Hmmm, Rizieq Shihab sedang Mencoba Memainkan Emosi Publik

Rabu, 24 Maret 2021 – 16:48 WIB
Habib Rizieq Shihab dan Munarman di Polda Metro Jaya. Foto: Ricardo/JPNN.com

jpnn.com, JAKARTA - Krimininolog Universitas Indonesia Adrianus Meliala menilai saat ini Rizieq Shihab berusaha memainkan emosi publik dalam kasusnya.

Dalam sejumlah sidangnya yang digelar di pengadilan,  Rizieq dinilai membangun citra seolah-olah sedang dizalimi.

BACA JUGA: 5 Berita Terpopuler: Moeldoko Akhirnya Bertindak, Ini Jadi Pelajaran untuk Semua, Ungkap Kelemahan PPPK

"Ini strategi yang mungkin efektif memainkan psikologi massa. Massa bisa semakin marah atas dimunculkannya persepsi bahwa HRS (Rizieq Shihab) dizalimi melalui  'drama' ini. Ada juga kemungkinan, orang yang bukan pendukungnya ikut-ikut simpati," kata Adrianus di Jakarta pada Rabu (24/3).

Sebelumnya, Majelis hakim Pengadilan Negeri Jakarta Timur memutuskan menggelar sidang kasus Rizieq secara offline.

BACA JUGA: Akhirnya Majelis Hakim Mengabulkan Permohonan Habib Rizieq Shihab, Tetapi Ada Syaratnya

Majelis tidak ingin kehadiran Rizieq di ruang pengadilan menimbulkan kerumunan massa.

Perma Nomor 4 Tahun 2020 tentang Administrasi dan Persidangan Pidana Secara Elektronik menjadi landasan keputusan tersebut.

BACA JUGA: Video Hoaks Jaksa Terima Suap Perkara Habib Rizieq, F Akhirnya Dibebaskan

Namun, Rizieq dan penasihat hukumnya menolak sidang virtual atau online. Rizieq merasa diperlakukan tidak adil, lalu meninggalkan sidang.

Beberapa kali dia dan kuasa hukum meluapkan emosi dalam sidang. Setelah beberapa kali drama, majelis hakim akhirnya mengambulkan keinginan Rizieq untuk hadir langsung di Pengadilan Negeri Jakarta Timur.

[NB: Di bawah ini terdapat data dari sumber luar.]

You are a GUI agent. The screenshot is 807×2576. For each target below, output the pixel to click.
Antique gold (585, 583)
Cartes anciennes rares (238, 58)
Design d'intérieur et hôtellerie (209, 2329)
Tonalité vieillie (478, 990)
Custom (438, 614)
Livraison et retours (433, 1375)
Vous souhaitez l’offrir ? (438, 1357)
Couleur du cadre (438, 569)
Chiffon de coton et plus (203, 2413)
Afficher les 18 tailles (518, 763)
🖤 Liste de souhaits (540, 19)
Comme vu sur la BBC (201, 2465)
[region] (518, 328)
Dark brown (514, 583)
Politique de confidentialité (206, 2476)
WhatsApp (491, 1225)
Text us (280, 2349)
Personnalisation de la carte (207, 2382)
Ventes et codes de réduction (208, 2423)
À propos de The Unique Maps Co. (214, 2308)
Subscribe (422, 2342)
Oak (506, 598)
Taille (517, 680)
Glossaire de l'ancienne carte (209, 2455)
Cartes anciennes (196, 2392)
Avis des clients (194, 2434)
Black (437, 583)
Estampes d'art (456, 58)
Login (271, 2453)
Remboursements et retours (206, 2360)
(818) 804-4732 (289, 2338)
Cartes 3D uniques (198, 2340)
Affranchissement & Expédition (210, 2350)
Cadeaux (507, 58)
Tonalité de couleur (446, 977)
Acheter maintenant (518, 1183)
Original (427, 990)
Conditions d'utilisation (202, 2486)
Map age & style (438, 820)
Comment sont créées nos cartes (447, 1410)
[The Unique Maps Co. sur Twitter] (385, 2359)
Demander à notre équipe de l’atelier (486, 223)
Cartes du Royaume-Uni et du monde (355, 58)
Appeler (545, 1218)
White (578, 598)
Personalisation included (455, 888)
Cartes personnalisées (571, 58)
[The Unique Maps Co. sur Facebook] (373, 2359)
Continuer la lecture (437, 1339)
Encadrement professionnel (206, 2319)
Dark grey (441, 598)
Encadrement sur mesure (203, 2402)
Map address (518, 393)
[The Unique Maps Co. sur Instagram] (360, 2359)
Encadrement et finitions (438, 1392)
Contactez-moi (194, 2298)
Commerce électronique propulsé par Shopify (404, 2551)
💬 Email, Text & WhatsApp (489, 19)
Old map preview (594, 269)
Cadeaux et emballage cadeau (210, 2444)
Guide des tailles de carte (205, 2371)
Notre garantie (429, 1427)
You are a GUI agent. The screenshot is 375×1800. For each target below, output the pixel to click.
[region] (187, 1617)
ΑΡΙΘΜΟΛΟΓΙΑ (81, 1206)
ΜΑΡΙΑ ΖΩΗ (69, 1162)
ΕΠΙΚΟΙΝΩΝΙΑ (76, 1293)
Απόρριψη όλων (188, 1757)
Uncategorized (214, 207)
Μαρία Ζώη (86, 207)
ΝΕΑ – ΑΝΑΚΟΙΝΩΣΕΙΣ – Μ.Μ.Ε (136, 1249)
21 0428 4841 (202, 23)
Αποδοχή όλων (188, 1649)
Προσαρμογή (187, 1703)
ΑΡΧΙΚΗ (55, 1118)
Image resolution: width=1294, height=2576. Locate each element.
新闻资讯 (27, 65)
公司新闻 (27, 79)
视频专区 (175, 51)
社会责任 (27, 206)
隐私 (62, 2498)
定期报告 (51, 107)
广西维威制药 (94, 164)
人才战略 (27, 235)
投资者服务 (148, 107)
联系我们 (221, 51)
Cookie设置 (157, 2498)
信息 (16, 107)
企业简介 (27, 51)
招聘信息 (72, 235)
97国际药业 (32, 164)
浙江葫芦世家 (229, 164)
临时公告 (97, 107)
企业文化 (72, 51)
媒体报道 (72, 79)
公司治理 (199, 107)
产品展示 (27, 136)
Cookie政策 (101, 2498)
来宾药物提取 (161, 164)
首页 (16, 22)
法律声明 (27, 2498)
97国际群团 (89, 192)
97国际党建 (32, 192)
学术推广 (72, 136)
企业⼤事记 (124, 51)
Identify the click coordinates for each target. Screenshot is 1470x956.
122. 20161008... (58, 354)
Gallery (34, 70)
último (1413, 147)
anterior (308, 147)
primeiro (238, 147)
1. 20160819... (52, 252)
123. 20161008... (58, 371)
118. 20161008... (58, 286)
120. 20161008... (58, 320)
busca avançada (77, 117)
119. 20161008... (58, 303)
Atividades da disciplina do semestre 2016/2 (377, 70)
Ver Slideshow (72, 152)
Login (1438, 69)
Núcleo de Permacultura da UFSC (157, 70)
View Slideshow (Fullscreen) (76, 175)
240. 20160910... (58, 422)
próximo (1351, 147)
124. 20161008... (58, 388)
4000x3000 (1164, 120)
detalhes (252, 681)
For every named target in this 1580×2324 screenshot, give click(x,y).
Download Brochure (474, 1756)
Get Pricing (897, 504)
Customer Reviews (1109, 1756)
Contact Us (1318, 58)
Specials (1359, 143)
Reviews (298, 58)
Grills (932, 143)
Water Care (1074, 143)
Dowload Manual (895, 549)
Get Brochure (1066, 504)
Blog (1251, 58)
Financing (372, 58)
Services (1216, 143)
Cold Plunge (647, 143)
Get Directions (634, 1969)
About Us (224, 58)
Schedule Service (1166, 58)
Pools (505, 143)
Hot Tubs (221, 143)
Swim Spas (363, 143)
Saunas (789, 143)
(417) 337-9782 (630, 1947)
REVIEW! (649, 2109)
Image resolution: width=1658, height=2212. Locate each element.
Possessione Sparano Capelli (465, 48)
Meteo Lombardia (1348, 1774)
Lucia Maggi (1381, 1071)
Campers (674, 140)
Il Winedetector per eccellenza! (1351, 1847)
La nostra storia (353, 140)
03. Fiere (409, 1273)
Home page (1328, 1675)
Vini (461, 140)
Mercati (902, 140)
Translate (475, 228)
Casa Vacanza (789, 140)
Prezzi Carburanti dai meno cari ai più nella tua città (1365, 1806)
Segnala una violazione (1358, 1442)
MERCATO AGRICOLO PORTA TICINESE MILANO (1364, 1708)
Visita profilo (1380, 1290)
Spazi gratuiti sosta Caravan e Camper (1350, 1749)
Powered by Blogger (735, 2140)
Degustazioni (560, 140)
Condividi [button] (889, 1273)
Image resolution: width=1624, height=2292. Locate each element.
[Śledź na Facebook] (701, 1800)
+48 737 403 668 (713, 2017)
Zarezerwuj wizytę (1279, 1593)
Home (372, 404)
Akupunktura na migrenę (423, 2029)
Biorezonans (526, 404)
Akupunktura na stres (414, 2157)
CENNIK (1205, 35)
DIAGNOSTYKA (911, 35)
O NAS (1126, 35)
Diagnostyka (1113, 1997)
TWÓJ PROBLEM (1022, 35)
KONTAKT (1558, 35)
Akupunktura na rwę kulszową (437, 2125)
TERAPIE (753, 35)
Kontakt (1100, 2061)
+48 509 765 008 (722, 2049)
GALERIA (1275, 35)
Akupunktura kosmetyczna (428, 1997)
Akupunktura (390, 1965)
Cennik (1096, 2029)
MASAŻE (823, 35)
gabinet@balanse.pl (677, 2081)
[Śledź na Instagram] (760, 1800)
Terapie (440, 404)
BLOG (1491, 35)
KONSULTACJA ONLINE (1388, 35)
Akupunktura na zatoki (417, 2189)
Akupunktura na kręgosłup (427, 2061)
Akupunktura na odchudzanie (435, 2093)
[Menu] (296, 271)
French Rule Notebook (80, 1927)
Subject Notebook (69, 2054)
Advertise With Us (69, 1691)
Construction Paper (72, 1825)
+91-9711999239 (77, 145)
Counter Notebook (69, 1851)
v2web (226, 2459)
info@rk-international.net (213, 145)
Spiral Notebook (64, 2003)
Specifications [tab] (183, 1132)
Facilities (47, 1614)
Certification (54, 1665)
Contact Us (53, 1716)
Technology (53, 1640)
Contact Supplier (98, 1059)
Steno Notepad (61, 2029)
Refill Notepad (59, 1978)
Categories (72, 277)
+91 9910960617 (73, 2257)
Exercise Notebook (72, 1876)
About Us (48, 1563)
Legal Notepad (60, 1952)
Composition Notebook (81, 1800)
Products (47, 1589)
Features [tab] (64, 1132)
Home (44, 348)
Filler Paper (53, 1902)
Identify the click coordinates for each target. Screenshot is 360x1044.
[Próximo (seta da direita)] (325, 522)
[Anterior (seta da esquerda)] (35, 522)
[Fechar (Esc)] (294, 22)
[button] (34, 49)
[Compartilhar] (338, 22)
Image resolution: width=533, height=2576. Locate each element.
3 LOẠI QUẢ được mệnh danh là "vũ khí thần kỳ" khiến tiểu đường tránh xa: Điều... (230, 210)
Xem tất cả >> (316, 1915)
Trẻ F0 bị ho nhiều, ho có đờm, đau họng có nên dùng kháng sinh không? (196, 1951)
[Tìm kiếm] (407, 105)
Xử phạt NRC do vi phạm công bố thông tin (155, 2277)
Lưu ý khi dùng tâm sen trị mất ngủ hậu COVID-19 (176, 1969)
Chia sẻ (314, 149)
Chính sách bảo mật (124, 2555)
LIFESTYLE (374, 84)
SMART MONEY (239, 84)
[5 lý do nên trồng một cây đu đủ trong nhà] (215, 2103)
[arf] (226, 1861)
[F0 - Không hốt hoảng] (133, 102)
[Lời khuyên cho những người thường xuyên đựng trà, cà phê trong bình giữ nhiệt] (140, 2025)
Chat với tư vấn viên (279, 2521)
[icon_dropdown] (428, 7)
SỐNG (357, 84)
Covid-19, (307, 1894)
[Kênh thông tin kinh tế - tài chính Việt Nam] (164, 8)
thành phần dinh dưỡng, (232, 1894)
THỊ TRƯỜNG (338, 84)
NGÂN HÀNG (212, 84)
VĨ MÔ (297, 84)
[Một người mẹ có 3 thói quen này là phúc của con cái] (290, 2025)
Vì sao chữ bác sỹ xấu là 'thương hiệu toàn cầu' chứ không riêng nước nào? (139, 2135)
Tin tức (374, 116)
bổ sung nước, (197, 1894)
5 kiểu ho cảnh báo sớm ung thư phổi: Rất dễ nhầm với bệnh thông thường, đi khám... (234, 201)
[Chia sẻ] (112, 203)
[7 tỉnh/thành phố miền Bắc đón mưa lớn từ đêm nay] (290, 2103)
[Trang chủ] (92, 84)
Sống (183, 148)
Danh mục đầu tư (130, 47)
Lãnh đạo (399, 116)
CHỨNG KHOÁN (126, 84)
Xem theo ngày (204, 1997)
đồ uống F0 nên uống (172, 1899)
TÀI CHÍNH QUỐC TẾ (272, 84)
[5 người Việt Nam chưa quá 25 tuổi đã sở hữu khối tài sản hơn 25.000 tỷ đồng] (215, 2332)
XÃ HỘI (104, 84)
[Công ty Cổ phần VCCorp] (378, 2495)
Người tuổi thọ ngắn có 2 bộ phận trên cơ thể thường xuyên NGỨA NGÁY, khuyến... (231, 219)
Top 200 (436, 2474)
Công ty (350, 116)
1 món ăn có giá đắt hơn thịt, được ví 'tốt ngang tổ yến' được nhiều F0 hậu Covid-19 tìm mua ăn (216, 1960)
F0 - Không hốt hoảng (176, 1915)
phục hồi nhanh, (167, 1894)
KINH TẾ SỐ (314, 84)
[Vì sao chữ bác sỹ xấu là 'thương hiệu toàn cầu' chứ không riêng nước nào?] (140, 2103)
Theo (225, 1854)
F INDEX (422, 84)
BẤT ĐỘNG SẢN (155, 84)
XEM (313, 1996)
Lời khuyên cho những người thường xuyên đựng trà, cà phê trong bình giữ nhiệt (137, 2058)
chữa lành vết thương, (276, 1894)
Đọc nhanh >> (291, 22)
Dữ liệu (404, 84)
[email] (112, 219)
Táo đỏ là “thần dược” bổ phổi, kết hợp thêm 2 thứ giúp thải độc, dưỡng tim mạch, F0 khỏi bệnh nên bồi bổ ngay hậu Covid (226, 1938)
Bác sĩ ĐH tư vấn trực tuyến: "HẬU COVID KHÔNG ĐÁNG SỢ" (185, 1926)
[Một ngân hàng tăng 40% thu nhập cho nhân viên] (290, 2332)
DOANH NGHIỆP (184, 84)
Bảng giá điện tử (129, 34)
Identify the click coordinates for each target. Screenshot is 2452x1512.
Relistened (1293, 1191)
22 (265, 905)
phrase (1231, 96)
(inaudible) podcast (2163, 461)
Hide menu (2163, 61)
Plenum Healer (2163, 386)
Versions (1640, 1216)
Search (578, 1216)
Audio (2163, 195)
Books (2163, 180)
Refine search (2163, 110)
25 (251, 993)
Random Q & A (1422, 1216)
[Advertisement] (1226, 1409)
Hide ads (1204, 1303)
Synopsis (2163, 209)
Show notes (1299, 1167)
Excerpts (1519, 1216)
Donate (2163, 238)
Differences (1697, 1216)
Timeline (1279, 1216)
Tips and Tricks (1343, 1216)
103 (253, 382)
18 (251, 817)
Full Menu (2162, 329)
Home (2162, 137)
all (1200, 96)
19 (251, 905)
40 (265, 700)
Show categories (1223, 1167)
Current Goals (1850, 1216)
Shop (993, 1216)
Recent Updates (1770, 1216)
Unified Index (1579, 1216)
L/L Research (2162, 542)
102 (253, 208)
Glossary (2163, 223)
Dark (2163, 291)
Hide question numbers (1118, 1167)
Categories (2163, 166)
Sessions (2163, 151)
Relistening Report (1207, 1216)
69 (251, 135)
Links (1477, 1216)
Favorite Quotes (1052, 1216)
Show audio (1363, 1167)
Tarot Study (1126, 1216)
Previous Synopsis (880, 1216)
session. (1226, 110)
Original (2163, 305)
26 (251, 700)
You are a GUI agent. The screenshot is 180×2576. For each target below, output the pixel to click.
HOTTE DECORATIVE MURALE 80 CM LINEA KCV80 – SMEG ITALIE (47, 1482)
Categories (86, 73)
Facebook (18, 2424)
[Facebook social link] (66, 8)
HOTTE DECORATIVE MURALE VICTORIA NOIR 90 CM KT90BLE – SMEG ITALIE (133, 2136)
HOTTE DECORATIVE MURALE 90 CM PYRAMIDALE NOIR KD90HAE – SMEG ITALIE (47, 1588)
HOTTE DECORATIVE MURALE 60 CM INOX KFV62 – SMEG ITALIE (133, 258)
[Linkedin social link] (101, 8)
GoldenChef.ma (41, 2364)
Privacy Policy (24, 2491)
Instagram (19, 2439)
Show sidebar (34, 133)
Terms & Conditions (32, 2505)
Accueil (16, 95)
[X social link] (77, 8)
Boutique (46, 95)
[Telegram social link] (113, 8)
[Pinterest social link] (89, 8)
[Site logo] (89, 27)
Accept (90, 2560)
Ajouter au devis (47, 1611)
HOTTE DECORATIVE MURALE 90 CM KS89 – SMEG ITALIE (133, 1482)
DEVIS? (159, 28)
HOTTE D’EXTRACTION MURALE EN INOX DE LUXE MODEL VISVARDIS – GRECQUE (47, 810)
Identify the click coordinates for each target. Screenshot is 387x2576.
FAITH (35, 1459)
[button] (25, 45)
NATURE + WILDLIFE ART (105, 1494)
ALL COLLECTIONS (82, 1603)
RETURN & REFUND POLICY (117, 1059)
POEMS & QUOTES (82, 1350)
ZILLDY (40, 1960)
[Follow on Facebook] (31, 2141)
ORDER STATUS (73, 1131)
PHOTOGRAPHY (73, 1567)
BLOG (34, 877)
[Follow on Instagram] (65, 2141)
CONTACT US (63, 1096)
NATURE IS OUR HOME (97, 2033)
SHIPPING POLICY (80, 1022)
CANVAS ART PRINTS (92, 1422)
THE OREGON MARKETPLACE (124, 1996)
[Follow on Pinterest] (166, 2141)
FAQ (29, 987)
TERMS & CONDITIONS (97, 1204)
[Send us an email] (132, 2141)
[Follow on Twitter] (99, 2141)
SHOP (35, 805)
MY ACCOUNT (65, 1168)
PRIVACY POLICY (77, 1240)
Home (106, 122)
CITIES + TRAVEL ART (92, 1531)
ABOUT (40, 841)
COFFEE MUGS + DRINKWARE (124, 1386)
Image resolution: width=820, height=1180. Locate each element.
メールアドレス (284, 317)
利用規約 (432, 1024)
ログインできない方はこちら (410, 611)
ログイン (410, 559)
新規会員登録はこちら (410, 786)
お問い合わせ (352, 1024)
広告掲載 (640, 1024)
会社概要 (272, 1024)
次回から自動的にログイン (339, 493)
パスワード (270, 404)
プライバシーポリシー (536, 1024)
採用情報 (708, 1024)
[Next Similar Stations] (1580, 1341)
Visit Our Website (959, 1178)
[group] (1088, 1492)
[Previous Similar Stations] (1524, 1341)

Adrianus menyebut sidang offline akan lebih menguntungkan Rizieq secara taktis.

Apabila digelar secara offline dikhawatirkan massa akan berbondong ke pengadilan untuk memberikan dukungan.

"HRS sendiri bisa mengeluarkan kemampuannya sebagai orator. Karena pilihan ini sempat digagalkan hakim, maka muncul situasi drama yang kemudian dieksploitasi," ungkapnya.

Menurut Adrianus, Perma Nomor 4 Tahun 2020 tidak mengabaikan Kitab Undang-undang Hukum Acara Pidana (KUHAP).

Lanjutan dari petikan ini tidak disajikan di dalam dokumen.